Farmer John's Haiti looks to solar project to keep operating
Farmer John's Haiti, an agribusiness started by John Draxton, a former North Dakota cattle producer, is facing struggles in getting fuel to run generators to keep its butchershop going. They're raising funds now to switch to solar power as soon as possible.
A Haiti agribusiness with a strong tie to North Dakota keeps pushing to provide meat to the people of Haiti, despite upheaval and uncertainty. But recent spikes in fuel prices and availability have pushed Farmer John's Haiti to make a move to solar power.

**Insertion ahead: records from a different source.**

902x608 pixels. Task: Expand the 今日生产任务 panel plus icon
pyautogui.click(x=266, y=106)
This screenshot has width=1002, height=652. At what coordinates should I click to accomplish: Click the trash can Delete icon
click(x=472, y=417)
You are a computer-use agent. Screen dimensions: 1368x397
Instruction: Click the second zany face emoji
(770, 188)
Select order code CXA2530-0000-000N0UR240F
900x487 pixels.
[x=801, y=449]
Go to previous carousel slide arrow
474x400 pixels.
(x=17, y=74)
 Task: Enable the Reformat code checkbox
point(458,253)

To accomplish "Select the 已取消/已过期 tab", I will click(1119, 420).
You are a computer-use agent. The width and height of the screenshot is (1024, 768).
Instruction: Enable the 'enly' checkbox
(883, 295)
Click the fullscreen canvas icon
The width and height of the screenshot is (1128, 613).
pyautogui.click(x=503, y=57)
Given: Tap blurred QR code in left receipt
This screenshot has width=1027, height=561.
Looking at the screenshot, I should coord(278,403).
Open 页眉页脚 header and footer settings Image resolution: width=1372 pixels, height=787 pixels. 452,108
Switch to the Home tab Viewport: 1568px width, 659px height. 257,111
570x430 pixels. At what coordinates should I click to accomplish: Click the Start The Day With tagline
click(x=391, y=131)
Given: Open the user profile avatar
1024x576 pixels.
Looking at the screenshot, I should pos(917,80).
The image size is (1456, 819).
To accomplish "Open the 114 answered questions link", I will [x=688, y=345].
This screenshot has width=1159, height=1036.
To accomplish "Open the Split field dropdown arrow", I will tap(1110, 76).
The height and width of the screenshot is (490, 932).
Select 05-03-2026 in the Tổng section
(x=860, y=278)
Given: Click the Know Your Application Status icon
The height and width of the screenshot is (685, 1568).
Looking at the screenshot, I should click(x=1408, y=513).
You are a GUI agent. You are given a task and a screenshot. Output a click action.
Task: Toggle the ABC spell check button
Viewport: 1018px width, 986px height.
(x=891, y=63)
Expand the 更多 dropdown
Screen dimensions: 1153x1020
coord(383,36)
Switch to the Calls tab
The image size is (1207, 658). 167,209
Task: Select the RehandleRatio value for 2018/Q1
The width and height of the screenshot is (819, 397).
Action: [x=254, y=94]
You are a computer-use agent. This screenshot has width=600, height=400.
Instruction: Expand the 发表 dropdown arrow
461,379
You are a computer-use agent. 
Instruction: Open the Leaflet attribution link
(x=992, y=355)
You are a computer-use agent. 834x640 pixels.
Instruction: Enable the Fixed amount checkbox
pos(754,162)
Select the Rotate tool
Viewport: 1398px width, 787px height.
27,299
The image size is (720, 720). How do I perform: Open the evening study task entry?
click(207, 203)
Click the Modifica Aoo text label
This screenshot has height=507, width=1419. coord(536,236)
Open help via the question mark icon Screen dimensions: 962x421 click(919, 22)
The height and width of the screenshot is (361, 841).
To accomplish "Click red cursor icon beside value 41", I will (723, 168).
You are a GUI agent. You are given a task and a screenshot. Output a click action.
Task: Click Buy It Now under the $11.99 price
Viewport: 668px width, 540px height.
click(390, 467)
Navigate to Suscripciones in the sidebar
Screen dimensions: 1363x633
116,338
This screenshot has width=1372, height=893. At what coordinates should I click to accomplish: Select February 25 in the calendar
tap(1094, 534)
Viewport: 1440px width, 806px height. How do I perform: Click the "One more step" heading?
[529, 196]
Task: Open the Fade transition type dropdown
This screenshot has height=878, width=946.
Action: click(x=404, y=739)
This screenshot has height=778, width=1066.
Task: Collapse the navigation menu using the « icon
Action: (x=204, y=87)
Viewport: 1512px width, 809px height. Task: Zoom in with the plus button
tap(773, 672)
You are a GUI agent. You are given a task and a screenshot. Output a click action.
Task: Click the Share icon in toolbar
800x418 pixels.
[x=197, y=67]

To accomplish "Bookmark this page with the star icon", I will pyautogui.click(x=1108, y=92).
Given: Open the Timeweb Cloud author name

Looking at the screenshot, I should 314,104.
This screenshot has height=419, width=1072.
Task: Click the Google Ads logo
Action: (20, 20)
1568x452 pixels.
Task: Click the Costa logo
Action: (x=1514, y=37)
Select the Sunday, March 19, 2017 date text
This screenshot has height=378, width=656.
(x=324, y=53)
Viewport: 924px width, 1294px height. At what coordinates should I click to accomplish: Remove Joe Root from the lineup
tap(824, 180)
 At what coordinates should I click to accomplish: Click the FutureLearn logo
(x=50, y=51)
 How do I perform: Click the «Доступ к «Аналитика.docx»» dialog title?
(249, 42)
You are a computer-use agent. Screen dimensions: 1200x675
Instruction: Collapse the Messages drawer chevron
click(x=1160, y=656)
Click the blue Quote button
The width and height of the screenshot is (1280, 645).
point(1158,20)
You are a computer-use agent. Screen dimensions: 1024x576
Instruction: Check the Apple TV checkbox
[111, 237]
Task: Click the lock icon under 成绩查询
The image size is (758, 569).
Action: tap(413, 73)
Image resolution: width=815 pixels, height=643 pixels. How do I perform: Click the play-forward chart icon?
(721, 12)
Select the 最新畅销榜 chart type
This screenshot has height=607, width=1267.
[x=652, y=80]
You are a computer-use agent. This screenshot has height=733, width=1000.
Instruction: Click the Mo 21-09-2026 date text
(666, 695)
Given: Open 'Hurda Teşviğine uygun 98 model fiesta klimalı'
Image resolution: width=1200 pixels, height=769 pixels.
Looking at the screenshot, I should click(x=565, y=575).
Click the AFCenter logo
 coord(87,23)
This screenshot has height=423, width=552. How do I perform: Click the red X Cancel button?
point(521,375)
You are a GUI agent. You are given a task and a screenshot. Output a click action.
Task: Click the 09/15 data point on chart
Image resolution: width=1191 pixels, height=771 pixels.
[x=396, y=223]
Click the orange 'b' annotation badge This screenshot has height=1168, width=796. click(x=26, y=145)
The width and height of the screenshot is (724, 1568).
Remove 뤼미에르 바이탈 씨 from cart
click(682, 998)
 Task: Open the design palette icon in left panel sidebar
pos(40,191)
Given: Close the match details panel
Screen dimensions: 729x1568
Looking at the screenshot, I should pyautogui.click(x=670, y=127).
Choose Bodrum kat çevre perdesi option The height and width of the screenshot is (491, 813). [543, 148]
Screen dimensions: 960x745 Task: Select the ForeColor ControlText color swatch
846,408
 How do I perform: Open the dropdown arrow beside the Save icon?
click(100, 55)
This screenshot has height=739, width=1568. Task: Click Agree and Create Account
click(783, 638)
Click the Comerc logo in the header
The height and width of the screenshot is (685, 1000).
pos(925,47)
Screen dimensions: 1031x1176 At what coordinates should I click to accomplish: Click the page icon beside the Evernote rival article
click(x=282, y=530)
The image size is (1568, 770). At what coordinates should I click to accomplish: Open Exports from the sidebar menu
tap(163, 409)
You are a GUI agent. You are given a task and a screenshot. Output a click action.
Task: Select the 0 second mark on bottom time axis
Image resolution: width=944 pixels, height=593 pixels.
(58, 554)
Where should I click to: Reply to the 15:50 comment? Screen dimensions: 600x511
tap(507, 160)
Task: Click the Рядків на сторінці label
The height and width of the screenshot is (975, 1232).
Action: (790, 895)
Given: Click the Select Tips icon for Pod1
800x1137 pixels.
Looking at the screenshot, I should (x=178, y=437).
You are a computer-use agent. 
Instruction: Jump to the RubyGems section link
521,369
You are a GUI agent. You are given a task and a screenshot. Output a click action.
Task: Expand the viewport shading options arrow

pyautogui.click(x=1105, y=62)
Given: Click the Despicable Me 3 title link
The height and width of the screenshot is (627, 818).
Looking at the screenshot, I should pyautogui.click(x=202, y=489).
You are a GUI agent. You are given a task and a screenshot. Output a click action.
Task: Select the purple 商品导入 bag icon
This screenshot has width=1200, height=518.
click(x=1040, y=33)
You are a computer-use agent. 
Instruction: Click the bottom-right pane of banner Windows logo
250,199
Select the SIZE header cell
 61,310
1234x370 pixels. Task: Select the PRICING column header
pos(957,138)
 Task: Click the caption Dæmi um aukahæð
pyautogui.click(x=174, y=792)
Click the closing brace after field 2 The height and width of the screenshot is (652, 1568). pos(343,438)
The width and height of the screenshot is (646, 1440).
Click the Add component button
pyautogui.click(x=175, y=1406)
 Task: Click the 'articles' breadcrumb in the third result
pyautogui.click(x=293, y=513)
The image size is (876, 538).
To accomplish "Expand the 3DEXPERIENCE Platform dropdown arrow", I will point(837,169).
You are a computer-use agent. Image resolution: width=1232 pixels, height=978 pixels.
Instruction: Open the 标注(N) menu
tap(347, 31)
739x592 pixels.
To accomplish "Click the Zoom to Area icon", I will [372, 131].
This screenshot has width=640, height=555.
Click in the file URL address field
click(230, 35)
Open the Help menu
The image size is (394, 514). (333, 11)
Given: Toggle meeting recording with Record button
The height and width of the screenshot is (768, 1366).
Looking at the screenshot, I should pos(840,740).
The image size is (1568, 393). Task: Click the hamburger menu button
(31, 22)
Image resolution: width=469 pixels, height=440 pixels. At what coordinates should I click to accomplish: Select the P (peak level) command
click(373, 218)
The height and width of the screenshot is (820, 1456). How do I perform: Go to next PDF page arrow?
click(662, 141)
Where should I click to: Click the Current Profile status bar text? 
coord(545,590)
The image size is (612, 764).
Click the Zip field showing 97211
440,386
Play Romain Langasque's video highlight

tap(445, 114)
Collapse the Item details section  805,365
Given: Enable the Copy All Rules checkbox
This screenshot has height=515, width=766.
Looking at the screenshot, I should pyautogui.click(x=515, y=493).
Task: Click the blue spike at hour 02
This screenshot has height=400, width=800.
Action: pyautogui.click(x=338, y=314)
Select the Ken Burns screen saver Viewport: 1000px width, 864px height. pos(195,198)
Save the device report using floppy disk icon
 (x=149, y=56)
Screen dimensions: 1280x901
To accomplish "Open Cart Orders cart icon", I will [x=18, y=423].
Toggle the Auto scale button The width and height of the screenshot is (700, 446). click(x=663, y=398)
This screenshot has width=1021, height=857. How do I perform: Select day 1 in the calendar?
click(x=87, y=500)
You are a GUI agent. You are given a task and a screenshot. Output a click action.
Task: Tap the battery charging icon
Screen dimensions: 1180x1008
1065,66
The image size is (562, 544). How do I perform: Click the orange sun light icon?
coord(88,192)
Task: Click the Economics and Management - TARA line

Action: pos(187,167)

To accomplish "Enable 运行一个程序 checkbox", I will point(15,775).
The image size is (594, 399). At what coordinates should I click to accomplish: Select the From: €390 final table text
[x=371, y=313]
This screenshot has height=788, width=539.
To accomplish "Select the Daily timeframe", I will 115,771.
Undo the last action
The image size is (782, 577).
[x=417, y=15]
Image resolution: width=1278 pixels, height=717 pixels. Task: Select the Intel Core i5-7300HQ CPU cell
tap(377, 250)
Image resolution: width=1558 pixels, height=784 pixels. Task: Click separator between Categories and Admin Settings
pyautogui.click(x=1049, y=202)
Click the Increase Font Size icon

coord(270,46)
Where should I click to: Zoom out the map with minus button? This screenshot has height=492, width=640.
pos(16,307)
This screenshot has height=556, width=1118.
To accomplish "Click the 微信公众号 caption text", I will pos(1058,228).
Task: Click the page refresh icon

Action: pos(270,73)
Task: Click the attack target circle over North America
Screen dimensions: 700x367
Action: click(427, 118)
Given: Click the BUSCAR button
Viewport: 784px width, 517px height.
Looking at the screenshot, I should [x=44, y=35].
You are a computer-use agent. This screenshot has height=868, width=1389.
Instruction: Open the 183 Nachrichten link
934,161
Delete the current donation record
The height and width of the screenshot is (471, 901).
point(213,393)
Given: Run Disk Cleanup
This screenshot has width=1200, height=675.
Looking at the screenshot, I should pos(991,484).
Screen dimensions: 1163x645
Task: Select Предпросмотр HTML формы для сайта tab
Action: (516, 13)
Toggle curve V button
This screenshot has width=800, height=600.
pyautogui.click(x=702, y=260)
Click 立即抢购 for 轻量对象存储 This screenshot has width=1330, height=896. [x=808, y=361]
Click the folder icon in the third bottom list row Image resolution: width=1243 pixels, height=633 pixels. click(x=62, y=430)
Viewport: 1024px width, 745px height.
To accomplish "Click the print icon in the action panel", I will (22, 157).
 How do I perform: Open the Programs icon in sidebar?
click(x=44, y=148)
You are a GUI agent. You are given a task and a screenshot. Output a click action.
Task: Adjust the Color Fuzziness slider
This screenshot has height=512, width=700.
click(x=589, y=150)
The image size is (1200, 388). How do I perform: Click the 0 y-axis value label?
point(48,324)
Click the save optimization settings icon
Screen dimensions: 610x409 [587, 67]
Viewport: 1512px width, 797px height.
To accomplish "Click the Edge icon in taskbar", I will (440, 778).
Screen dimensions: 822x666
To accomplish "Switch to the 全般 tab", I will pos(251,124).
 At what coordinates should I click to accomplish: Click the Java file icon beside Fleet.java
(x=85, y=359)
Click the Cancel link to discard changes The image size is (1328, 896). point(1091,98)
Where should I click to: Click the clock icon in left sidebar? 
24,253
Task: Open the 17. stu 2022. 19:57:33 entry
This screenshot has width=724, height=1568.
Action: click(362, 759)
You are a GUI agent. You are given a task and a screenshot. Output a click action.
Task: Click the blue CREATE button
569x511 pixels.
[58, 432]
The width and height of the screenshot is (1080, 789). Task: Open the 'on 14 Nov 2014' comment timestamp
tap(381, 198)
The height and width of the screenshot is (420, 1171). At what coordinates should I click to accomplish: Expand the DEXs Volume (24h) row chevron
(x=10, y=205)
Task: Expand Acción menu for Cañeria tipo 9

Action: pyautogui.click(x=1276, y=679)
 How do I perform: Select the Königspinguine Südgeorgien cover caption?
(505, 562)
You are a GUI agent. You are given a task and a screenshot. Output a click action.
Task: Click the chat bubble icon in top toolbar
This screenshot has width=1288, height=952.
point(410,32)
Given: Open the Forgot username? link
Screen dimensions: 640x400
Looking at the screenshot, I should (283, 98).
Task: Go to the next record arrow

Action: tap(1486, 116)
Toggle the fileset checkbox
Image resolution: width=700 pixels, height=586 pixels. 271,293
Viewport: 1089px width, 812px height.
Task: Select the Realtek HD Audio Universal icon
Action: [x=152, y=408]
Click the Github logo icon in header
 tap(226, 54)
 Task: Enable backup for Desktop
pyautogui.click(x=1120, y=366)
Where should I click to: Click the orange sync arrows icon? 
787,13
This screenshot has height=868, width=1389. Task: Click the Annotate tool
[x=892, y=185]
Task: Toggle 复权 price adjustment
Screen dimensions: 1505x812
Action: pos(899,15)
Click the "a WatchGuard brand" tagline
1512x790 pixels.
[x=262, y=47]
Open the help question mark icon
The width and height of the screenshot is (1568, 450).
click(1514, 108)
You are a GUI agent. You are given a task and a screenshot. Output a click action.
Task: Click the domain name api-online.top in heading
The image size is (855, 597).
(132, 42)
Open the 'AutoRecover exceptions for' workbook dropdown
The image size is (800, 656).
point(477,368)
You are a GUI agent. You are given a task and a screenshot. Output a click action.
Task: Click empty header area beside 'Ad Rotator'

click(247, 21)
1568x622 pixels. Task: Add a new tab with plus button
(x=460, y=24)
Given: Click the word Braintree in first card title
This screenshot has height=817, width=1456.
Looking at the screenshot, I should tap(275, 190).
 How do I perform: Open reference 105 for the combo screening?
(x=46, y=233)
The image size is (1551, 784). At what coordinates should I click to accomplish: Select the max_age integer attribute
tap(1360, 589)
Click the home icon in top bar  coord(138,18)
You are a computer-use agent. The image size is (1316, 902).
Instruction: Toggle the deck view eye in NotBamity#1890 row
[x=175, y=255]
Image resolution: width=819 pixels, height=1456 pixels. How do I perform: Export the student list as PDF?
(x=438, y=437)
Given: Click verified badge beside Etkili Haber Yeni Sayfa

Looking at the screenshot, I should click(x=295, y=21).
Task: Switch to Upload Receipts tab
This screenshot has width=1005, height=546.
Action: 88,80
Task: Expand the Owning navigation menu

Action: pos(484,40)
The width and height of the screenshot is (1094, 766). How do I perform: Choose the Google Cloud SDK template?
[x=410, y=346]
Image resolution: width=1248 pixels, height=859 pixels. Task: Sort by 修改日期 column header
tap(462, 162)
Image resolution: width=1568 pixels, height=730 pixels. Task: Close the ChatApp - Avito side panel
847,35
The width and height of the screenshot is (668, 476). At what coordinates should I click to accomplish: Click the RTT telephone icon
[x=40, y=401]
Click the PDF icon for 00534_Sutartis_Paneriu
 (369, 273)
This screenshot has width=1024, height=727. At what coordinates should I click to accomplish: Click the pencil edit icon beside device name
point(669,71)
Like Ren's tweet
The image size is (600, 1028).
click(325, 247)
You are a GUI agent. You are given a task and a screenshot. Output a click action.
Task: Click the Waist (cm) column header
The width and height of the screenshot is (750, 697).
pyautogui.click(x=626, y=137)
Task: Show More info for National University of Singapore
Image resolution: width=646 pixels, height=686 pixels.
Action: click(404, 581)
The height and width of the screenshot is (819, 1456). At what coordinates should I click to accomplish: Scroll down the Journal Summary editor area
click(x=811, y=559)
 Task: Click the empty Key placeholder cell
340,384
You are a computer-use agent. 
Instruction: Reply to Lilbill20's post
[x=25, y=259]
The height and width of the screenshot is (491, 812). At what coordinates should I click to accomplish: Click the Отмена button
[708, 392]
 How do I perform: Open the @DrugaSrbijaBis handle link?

John Draxton, originally from Northwood, North Dakota, started Farmer John's Haiti about four years ago to provide sustainable, sanitary meat and jobs to the struggling country. In a recent YouTube update, Draxton said the business has grown to employ 30 people and purchases animals from 200 farmers, providing multiple paths of economic development while selling meat to the people of the country as well as to hotels and resorts.
"I'm very blessed to be a part of this project," he said.
However, the "political mess" of Haiti has made doing business difficult, he explained.
"Half of our business is delivering meat," he said. "We have had cars stolen by gangs, tires shot off, a bullet hole in the side of the truck."
While none of the drivers have been hurt "by the grace of God," the shootings are far from the only challenges facing Farmer John's.
The electricity for the business comes 100% from four fuel-powered generators. Because the business relies on refrigeration and freezers, Farmer John's needs power 24 hours a day.
Draxton said when the business started, fuel was at $1.50 per gallon. While the price is "supposed" to be $6 per gallon now, he said gangs have blocked ports and made legal purchases of fuel nearly impossible. The only fuel available has been on the black market for $20 to $40 per gallon.
Recent Facebook posts from Farmer John's Haiti show continuing struggles in finding fuel, with multiple people trying to find enough fuel to keep operating. The business briefly ran out of fuel but someone managed to deliver 300 gallons to keep them going for a few days.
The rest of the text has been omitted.